— start DATA TO PROCESS —

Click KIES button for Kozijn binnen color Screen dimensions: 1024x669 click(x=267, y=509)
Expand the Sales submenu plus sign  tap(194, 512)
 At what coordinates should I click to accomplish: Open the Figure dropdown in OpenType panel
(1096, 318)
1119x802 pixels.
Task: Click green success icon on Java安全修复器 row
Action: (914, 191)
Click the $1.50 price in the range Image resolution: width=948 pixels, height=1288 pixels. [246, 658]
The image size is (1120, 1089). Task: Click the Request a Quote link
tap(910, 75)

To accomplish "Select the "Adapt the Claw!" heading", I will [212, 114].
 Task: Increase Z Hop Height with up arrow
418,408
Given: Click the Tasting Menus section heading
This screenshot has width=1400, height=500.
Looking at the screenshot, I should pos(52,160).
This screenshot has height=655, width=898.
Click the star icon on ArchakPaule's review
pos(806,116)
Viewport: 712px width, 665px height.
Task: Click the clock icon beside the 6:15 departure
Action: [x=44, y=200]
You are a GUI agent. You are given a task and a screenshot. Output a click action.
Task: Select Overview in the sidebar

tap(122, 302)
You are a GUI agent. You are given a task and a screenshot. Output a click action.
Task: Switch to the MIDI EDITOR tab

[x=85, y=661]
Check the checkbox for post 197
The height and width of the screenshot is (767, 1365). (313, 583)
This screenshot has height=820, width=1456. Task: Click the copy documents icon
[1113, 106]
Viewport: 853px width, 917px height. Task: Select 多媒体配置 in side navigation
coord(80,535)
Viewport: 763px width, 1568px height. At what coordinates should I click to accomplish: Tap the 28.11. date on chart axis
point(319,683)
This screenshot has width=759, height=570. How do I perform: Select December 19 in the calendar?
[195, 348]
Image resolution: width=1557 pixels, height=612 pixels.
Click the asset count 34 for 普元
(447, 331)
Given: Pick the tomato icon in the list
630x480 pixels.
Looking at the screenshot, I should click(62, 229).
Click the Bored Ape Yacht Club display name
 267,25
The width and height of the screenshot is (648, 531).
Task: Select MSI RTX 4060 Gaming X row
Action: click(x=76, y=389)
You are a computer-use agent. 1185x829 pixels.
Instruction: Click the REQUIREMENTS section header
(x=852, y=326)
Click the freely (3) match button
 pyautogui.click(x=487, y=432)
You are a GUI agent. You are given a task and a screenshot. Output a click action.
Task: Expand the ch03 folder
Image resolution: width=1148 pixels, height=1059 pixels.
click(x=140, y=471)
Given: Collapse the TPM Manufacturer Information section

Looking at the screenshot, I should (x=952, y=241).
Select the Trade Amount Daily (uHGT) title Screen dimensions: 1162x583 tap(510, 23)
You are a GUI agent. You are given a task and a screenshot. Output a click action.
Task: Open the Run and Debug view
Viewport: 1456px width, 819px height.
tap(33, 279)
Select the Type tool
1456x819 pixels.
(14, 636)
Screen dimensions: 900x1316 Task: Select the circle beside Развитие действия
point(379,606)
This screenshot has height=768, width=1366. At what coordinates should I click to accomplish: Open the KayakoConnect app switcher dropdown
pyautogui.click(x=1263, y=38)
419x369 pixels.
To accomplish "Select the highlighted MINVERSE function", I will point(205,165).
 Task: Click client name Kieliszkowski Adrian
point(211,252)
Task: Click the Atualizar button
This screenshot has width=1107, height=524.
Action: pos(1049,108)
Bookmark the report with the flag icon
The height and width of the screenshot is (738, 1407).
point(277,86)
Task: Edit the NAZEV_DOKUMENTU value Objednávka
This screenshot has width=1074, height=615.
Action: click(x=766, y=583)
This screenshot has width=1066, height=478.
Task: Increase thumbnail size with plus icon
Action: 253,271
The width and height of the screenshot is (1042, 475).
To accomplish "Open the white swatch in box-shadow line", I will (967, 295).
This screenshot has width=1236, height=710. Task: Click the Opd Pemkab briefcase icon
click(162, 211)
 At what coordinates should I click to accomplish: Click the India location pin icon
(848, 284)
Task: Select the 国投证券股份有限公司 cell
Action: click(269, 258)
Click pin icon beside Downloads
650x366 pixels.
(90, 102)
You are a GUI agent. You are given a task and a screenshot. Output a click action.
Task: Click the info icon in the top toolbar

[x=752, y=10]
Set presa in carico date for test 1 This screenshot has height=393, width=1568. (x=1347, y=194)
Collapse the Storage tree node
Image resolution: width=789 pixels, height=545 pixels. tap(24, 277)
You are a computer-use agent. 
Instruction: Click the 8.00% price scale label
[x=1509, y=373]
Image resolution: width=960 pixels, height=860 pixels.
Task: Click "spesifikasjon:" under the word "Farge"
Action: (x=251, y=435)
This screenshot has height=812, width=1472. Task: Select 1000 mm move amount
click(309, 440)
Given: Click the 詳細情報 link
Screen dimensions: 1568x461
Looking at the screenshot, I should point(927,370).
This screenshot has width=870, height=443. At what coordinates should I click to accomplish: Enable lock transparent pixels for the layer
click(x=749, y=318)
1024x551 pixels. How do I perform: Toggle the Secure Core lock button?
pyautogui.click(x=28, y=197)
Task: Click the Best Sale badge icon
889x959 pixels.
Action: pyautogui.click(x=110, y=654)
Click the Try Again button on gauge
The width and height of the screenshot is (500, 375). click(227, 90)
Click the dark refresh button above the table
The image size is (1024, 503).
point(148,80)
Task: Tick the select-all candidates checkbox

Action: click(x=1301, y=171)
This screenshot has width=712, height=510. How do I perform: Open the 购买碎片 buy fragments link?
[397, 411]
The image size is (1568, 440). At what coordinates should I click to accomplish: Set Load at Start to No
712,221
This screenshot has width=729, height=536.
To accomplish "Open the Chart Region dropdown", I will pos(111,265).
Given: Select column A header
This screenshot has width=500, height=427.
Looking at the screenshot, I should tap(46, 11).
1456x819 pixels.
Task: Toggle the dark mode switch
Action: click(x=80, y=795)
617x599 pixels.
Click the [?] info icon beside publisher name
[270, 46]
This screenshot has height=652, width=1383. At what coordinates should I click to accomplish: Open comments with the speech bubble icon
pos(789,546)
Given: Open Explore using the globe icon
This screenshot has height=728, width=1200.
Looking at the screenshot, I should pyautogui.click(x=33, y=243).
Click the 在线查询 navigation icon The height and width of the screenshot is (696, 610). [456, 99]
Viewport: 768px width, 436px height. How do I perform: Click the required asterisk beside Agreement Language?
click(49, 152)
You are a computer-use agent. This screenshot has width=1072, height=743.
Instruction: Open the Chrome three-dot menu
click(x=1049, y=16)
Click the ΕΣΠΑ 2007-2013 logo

— end DATA TO PROCESS —

**TASK:**
Rewrite all of the data above, swapping each "GUI agent" for "interface agent" and leaving everything else as it is.

**RESULT FOR THIS TASK:**
Click KIES button for Kozijn binnen color Screen dimensions: 1024x669 click(x=267, y=509)
Expand the Sales submenu plus sign  tap(194, 512)
 At what coordinates should I click to accomplish: Open the Figure dropdown in OpenType panel
(1096, 318)
1119x802 pixels.
Task: Click green success icon on Java安全修复器 row
Action: (914, 191)
Click the $1.50 price in the range Image resolution: width=948 pixels, height=1288 pixels. [246, 658]
The image size is (1120, 1089). Task: Click the Request a Quote link
tap(910, 75)

To accomplish "Select the "Adapt the Claw!" heading", I will [212, 114].
 Task: Increase Z Hop Height with up arrow
418,408
Given: Click the Tasting Menus section heading
This screenshot has width=1400, height=500.
Looking at the screenshot, I should pos(52,160).
This screenshot has height=655, width=898.
Click the star icon on ArchakPaule's review
pos(806,116)
Viewport: 712px width, 665px height.
Task: Click the clock icon beside the 6:15 departure
Action: [x=44, y=200]
You are a interface agent. You are given a task and a screenshot. Output a click action.
Task: Select Overview in the sidebar

tap(122, 302)
You are a interface agent. You are given a task and a screenshot. Output a click action.
Task: Switch to the MIDI EDITOR tab

[x=85, y=661]
Check the checkbox for post 197
The height and width of the screenshot is (767, 1365). (313, 583)
This screenshot has height=820, width=1456. Task: Click the copy documents icon
[1113, 106]
Viewport: 853px width, 917px height. Task: Select 多媒体配置 in side navigation
coord(80,535)
Viewport: 763px width, 1568px height. At what coordinates should I click to accomplish: Tap the 28.11. date on chart axis
point(319,683)
This screenshot has width=759, height=570. How do I perform: Select December 19 in the calendar?
[195, 348]
Image resolution: width=1557 pixels, height=612 pixels.
Click the asset count 34 for 普元
(447, 331)
Given: Pick the tomato icon in the list
630x480 pixels.
Looking at the screenshot, I should click(62, 229).
Click the Bored Ape Yacht Club display name
 267,25
The width and height of the screenshot is (648, 531).
Task: Select MSI RTX 4060 Gaming X row
Action: click(x=76, y=389)
You are a computer-use agent. 1185x829 pixels.
Instruction: Click the REQUIREMENTS section header
(x=852, y=326)
Click the freely (3) match button
 pyautogui.click(x=487, y=432)
You are a interface agent. You are given a task and a screenshot. Output a click action.
Task: Expand the ch03 folder
Image resolution: width=1148 pixels, height=1059 pixels.
click(x=140, y=471)
Given: Collapse the TPM Manufacturer Information section

Looking at the screenshot, I should (x=952, y=241).
Select the Trade Amount Daily (uHGT) title Screen dimensions: 1162x583 tap(510, 23)
You are a interface agent. You are given a task and a screenshot. Output a click action.
Task: Open the Run and Debug view
Viewport: 1456px width, 819px height.
tap(33, 279)
Select the Type tool
1456x819 pixels.
(14, 636)
Screen dimensions: 900x1316 Task: Select the circle beside Развитие действия
point(379,606)
This screenshot has height=768, width=1366. At what coordinates should I click to accomplish: Open the KayakoConnect app switcher dropdown
pyautogui.click(x=1263, y=38)
419x369 pixels.
To accomplish "Select the highlighted MINVERSE function", I will point(205,165).
 Task: Click client name Kieliszkowski Adrian
point(211,252)
Task: Click the Atualizar button
This screenshot has width=1107, height=524.
Action: pos(1049,108)
Bookmark the report with the flag icon
The height and width of the screenshot is (738, 1407).
point(277,86)
Task: Edit the NAZEV_DOKUMENTU value Objednávka
This screenshot has width=1074, height=615.
Action: click(x=766, y=583)
This screenshot has width=1066, height=478.
Task: Increase thumbnail size with plus icon
Action: 253,271
The width and height of the screenshot is (1042, 475).
To accomplish "Open the white swatch in box-shadow line", I will (967, 295).
This screenshot has width=1236, height=710. Task: Click the Opd Pemkab briefcase icon
click(162, 211)
 At what coordinates should I click to accomplish: Click the India location pin icon
(848, 284)
Task: Select the 国投证券股份有限公司 cell
Action: click(269, 258)
Click pin icon beside Downloads
650x366 pixels.
(90, 102)
You are a interface agent. You are given a task and a screenshot. Output a click action.
Task: Click the info icon in the top toolbar

[x=752, y=10]
Set presa in carico date for test 1 This screenshot has height=393, width=1568. (x=1347, y=194)
Collapse the Storage tree node
Image resolution: width=789 pixels, height=545 pixels. tap(24, 277)
You are a computer-use agent. 
Instruction: Click the 8.00% price scale label
[x=1509, y=373]
Image resolution: width=960 pixels, height=860 pixels.
Task: Click "spesifikasjon:" under the word "Farge"
Action: (x=251, y=435)
This screenshot has height=812, width=1472. Task: Select 1000 mm move amount
click(309, 440)
Given: Click the 詳細情報 link
Screen dimensions: 1568x461
Looking at the screenshot, I should point(927,370).
This screenshot has width=870, height=443. At what coordinates should I click to accomplish: Enable lock transparent pixels for the layer
click(x=749, y=318)
1024x551 pixels. How do I perform: Toggle the Secure Core lock button?
pyautogui.click(x=28, y=197)
Task: Click the Best Sale badge icon
889x959 pixels.
Action: pyautogui.click(x=110, y=654)
Click the Try Again button on gauge
The width and height of the screenshot is (500, 375). click(227, 90)
Click the dark refresh button above the table
The image size is (1024, 503).
point(148,80)
Task: Tick the select-all candidates checkbox

Action: click(x=1301, y=171)
This screenshot has width=712, height=510. How do I perform: Open the 购买碎片 buy fragments link?
[397, 411]
The image size is (1568, 440). At what coordinates should I click to accomplish: Set Load at Start to No
712,221
This screenshot has width=729, height=536.
To accomplish "Open the Chart Region dropdown", I will pos(111,265).
Given: Select column A header
This screenshot has width=500, height=427.
Looking at the screenshot, I should tap(46, 11).
1456x819 pixels.
Task: Toggle the dark mode switch
Action: click(x=80, y=795)
617x599 pixels.
Click the [?] info icon beside publisher name
[270, 46]
This screenshot has height=652, width=1383. At what coordinates should I click to accomplish: Open comments with the speech bubble icon
pos(789,546)
Given: Open Explore using the globe icon
This screenshot has height=728, width=1200.
Looking at the screenshot, I should pyautogui.click(x=33, y=243).
Click the 在线查询 navigation icon The height and width of the screenshot is (696, 610). [456, 99]
Viewport: 768px width, 436px height. How do I perform: Click the required asterisk beside Agreement Language?
click(49, 152)
You are a computer-use agent. This screenshot has width=1072, height=743.
Instruction: Open the Chrome three-dot menu
click(x=1049, y=16)
Click the ΕΣΠΑ 2007-2013 logo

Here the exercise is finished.